Several people asked, and Pete Albrecht identified the rousing orchestral number to which a chap in Ohio synchronized his yard full of Christmas lights. The piece is "Wizards in Winter" by the Trans-Siberian Orchestra (from their CD The Lost Christmas Eve) and the story of the video clip can be found here. I had a hunch it was TSO when I first heard the piece, so it came as no surprise; it's just their style, which is a mixture of classical and rock technique not horribly unlike Emerson, Lake, & Palmer did 25+ years ago (anybody remember "Nutrocker"?) only loads better.

I was surprised to learn that it didn't take man-years of engineering to pull this off. Displaymaster Carson Williams wrote up a description of how he did it, which involved sequencing a large number of lights through a commercial product called Light-O-Rama. Rather than put speakers in the windows and shake the ground up and down the street, he put the music out through a very low-power FM transmitter gadget, so that if you were cruising by in your car, you could tune to a spot on the FM band and listen while the lights did their thing. FB.

Another one of Carson's creations is here. Is it just me, or during the display does Carson's house look like a startled frog licking his chops?

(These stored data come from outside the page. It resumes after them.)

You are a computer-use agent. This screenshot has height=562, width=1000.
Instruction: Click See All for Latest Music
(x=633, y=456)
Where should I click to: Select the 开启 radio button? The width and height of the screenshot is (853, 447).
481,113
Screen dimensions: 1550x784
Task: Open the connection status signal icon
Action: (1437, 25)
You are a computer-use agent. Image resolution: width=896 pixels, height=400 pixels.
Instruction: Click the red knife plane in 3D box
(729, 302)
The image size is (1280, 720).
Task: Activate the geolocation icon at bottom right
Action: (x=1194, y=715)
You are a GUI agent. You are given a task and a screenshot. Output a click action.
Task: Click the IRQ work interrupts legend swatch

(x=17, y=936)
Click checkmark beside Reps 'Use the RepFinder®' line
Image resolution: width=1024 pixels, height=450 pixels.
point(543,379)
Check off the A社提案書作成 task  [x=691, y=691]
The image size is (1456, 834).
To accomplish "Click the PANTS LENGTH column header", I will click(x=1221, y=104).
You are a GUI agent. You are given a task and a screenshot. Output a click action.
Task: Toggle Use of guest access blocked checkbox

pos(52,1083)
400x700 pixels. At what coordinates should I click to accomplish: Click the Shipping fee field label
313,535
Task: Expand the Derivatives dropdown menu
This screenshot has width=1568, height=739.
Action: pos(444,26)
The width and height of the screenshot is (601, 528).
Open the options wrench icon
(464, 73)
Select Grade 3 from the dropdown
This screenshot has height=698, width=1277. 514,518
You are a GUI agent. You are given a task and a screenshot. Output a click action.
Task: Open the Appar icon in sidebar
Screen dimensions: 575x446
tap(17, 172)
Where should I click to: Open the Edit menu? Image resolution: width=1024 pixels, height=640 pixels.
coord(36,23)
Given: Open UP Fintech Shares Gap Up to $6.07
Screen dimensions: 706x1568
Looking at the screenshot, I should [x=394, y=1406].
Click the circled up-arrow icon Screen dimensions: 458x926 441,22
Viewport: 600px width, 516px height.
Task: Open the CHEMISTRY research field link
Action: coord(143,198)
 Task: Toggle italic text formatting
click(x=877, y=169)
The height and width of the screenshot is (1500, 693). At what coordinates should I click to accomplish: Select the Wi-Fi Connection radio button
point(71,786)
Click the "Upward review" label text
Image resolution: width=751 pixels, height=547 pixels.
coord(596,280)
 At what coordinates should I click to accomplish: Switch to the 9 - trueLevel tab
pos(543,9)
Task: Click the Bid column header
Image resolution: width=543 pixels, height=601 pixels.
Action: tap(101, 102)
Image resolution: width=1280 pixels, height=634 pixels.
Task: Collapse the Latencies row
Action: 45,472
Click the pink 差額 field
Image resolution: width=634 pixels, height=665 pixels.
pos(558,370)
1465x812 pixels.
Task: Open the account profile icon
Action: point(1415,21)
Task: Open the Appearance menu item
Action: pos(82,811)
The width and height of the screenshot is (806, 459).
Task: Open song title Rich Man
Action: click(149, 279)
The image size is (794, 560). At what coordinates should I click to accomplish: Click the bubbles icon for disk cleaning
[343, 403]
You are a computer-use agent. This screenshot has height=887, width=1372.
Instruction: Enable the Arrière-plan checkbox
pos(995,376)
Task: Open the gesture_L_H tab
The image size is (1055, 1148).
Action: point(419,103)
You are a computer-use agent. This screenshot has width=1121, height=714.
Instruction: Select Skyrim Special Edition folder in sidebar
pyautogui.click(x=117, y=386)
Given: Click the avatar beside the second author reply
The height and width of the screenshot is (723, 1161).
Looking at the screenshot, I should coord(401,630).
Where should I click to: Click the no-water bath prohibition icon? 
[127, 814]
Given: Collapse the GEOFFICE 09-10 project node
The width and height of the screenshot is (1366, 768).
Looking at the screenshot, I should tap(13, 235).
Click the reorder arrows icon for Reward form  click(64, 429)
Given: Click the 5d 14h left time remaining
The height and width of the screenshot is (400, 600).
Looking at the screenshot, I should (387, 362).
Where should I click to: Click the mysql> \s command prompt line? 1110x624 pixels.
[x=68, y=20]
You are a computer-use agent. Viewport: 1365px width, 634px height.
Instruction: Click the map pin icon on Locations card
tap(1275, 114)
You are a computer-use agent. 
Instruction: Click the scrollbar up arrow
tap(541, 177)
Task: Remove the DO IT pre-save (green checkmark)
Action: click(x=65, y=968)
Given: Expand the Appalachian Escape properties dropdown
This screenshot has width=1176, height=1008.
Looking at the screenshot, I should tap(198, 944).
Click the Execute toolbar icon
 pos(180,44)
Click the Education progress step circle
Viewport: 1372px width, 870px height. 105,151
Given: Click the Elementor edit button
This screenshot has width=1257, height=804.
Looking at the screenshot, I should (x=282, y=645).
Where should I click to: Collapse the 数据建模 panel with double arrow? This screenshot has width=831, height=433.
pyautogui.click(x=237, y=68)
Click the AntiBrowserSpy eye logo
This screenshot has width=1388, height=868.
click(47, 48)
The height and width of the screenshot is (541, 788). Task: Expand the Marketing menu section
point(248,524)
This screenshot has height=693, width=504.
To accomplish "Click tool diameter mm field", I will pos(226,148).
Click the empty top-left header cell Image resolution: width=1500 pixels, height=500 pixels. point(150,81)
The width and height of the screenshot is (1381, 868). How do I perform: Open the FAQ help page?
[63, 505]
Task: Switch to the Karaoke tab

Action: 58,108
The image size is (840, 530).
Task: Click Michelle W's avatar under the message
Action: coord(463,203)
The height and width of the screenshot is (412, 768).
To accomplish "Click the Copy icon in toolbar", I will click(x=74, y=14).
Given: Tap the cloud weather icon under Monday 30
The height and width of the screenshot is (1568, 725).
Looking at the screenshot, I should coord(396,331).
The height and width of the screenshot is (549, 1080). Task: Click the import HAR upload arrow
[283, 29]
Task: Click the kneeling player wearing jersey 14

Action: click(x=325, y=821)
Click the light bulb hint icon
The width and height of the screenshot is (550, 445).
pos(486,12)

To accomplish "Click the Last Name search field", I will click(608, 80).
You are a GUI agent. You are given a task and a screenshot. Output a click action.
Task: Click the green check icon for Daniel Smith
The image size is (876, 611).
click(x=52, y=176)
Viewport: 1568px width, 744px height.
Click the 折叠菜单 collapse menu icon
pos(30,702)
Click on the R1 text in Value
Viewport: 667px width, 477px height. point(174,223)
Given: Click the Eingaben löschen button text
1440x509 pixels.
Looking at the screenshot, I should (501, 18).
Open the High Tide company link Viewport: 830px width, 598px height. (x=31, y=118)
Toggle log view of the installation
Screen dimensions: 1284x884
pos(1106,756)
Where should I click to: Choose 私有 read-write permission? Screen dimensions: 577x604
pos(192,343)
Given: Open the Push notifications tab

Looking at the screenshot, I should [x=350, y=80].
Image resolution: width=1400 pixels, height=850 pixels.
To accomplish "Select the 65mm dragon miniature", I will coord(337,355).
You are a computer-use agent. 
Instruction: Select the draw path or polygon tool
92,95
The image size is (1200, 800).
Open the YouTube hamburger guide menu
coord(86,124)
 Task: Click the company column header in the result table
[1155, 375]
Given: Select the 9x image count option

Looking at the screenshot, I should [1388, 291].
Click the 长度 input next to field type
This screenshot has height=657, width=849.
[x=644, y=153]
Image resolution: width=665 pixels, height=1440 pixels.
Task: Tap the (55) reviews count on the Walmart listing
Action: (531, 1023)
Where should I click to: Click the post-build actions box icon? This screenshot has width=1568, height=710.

December 1, 2005: Odd Lots

  • I just put up our Christmas lights, earlier this season than ever, probably because it's been years since we've had any outside Christmas lights at all. And if I feel extravagant, I can always summon up this short video from Google Videos, referred to me by George Ott. Puts my own little display right into perspective.
  • And that said, spend some time poking around Google Videos. I'm not entirely sure what to say about it, but it has a certain entertainment value. For example, I've never wondered what would happen if you put a whole roll of Mentos into a bottle of Diet Coke, but if I ever did, well, now I'd know. And if you're a sucker for puppies (like guess who) don't miss this one.
  • A company is using Wi-Fi to coordinate lines of pheromonic mosquito attractor/killers into a kind of Invisible Fence for the little bloodsuckers. Whether it works or not, it certainly counts as the wildest technology idea of 2005.
  • The Pope is apparently about to decommission limbo. I was going to use that as an intro to my rant on Augustine of Hippo, but I chickened out. Now if we can only get rid of mandatory celibacy, Opus Dei, ugly churches, and hymns that sound like dirges...
  • For the smallest convertible Tablet PC yet, check out the Flybook. Looks like a fine ebook reader, if you can get past the $2500 price tag—and the fact that it's going to be sold in upscale clothing shops.
  • 320 GB hard disks are now commodity items, stacked like cordwood at OfficeMax.
  • And if you need some content to fill your rack full of 320 GB hard drives, well, consider this. Having scanned a couple of books the hard way, I'd say that they're going to find a ready market...but if you have to ask, you can't afford it. (Thanks to Paul Santa-Maria for putting me on to it.)